Our holiday Anchorage trip had unexpected events I enjoyed – best was a late afternoon movie matinee with our older son – complete with tea and popcorn. Another was when my good-natured husband did his Christmas shopping (my watch). The amiable shopping together, walking familiar cold and windy downtown streets, was a gift itself.

This watch needn’t last as long as the old one. That statement makes not wasting any time imperative – and it goes quickly. At 40 Virginia Woolf wrote in a letter to Carrington: “At my age, life I may say melts in the hand…I sit down, just arrange my thoughts, peep out of the window, turn over a page, and it’s bed time!” (I always wish VW had lived to negotiate and narrate her next decades.)

Time spent on “Her spirits rose…” keeps me from risking being haunted by a Mary Oliver quote the young writer sent: “The most regretful people on earth are those who felt the call to creative work, who felt their own creative power restive and uprising, and gave it neither power or time.”

Robert Grudin writes so eloquently about time, and to enrich time he encourages always trying “to make the present memorable.” He speaks of a “feasible kind of chronological magic – making present time slow its pace. For one must love life indeed, in all its miscellaneous fullness, in order to hanker that its smallnesses, its very dimples and indentations, be lengthened for one’s pleasure. To wish such a thing is, in effect, to begin to do it, and to do it is to enlarge life immeasurably.”

My new watch can keep good time while I try to slow it down.

3 thoughts on “Time on My Wrist and on My Mind

  1. On my mind, too. On my wrist and old Timex running watch. I use it for all sorts of reasons, timing activities in a classroom, walking my dog, and just how long it takes me to do things sometimes.

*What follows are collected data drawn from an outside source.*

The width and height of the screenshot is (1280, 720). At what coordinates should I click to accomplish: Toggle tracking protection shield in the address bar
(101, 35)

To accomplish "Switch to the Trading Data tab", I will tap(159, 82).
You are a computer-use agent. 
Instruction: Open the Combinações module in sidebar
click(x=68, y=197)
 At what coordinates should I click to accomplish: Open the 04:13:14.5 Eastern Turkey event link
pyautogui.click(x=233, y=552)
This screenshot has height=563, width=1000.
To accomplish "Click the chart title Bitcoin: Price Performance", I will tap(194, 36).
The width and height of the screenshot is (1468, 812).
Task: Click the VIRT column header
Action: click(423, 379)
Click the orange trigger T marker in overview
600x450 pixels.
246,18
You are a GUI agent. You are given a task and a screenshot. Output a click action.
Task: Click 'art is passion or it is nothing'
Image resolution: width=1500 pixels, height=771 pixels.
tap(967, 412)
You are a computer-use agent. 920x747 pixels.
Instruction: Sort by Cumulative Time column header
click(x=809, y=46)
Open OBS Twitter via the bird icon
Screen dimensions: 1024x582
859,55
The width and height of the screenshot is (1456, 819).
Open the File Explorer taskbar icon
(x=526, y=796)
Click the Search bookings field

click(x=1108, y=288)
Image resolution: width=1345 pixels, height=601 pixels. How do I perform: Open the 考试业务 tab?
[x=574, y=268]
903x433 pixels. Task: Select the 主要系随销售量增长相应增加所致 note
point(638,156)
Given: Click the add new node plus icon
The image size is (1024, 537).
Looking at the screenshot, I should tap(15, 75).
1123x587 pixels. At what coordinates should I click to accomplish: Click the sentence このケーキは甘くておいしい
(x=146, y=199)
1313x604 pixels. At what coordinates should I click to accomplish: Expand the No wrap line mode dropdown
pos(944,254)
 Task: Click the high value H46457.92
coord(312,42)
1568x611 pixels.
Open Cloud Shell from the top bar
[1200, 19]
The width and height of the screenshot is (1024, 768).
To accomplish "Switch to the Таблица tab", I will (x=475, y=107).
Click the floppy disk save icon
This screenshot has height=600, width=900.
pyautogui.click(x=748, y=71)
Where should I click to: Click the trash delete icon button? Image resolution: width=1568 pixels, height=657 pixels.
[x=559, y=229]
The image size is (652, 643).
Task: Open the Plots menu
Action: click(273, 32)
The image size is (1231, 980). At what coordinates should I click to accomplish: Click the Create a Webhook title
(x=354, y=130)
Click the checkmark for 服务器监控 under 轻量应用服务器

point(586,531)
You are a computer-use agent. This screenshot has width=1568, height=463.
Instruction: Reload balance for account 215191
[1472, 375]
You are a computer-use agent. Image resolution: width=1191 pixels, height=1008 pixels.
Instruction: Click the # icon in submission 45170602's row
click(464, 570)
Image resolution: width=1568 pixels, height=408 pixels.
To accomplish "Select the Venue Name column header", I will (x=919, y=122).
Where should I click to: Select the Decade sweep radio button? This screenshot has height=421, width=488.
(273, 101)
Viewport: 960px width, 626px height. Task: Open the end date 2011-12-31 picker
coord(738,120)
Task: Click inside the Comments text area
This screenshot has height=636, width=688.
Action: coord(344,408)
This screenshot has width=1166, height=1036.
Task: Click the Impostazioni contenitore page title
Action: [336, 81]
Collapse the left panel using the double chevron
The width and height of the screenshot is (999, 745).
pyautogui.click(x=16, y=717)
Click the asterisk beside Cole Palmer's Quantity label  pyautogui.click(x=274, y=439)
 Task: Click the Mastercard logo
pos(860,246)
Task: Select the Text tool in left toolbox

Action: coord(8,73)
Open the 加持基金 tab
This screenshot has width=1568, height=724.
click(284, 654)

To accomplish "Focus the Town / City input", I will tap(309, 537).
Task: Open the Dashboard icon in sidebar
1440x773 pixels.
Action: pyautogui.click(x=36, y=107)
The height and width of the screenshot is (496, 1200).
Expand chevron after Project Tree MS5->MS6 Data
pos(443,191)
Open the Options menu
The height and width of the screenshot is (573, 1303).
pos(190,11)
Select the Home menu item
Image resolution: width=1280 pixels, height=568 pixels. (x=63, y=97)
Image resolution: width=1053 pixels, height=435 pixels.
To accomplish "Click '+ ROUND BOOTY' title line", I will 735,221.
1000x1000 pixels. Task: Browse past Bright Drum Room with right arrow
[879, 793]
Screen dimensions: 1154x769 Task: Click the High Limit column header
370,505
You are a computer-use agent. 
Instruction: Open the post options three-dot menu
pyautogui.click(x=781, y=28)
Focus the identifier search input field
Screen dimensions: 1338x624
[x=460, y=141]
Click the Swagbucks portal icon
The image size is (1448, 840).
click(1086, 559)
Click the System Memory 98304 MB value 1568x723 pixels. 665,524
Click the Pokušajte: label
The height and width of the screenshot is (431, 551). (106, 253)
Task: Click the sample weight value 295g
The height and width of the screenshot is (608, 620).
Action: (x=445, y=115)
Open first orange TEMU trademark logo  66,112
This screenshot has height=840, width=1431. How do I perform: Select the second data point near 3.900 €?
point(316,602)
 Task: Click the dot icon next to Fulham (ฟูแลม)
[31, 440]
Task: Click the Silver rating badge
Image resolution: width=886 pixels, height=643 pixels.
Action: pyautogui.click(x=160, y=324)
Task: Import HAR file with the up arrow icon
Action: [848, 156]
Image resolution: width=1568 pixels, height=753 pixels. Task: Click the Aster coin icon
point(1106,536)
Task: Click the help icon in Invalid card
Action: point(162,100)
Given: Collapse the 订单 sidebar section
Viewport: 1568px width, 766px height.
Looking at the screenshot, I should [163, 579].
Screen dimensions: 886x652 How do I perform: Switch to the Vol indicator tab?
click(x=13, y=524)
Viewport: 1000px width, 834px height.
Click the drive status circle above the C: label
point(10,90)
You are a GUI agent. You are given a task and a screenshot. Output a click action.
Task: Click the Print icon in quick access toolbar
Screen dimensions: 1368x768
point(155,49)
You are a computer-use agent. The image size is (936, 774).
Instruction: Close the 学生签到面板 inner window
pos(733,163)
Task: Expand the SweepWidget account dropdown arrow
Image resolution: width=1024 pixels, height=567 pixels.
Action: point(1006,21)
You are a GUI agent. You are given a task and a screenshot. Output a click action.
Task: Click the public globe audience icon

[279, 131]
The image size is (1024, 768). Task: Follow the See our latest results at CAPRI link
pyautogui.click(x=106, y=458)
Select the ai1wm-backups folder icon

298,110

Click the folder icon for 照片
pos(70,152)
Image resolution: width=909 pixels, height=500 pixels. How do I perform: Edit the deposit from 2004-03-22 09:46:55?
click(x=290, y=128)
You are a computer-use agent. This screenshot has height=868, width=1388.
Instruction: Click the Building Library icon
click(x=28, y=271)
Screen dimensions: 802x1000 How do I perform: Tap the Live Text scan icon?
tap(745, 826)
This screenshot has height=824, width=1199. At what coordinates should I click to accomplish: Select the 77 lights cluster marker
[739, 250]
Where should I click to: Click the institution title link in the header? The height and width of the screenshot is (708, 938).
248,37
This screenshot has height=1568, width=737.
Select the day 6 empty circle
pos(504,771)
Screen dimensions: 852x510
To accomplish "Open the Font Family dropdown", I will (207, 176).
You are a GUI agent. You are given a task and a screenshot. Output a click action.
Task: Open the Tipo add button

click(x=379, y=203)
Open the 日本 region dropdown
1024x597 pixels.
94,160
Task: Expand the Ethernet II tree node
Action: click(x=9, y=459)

And, of course, for running, total time elapsed, and if I know the distances, pace.
    Two quotes:
    From T.S. Eliot:
    “Quick now, here, now, always⎯
    a condition of complete simplicity
    (Costing not less than everything)
    And all shall be well
    All manner of things shall be well
    When the tongues of flame are in-folded
    Into the crowned knot of fire
    And the fire and the rose are one.
    —T.S.Eliot, Little Gidding, (No. 4 of Four Quartets)

    and David Byrne of The Talking Heads:
    “Time isn’t holding us, time isn’t after us
    same as it ever was, same as it ever was…”
    —David Byrne and The Talking Heads, Once in a Lifetime

    Loved this little essay; right on time!